Quote Originally Posted by Irving View Post
The idea has merit, but the jurisdiction of individual groups would need to be very small. If I live in Thornton, and volunteer for Denver, I'm not going to know anyone/everyone in the neighborhood, and as a result, will care less about roughing people up. However, if my jurisdiction, as a volunteer, is restricted to the mile radius around the home I have to return to every night, I'll have a much greater chance of treating people fairly and with respect.

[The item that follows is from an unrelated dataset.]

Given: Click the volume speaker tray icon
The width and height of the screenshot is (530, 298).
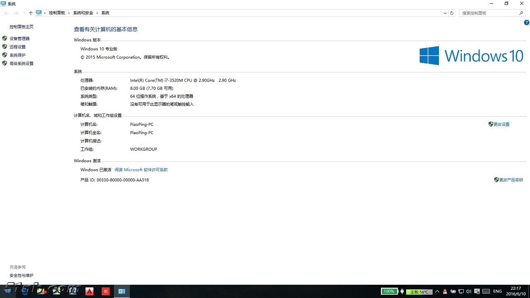Looking at the screenshot, I should click(x=469, y=291).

The success of something like this, would depend directly on how closely knit the community is. Just like every other economic system under the sun, some things work on paper, and in very small groups, but will fail miserably on a large scale. Like Communism. Or sharing a work refrigerator. Easy when there are only 10 people and you know every single one of them. More difficult when there are 75, and some jerk from accounting that you've never even met keeps eating your Plantanito pancakes while you are in a meeting.
I've worked with large, volunteer groups before.

The big advantage, in this case, is that police get quite a bit of personal immunity and protection from the state, along with an institutional bias towards their testimony and a large, professional machine that helps to make anything questionable go away (Police Unions...)

Again, this isn't to say all or most cops are bad. But it doesn't take many bad cops to do a lot of bad things, with that kind of institutionalized power. And there have been cases with departments that, if they weren't thoroughly corrupt, had a significant minority of their cops doing bad things (LAPD, arguably even now, NOPD, etc.)

The legal shift to individual citizens would also take away the institutional power, the arguable conflicts of interest with the prosecutor, and the (in cases excepting conduct that was grossly out of line) personal immunity from civil or criminal penalties.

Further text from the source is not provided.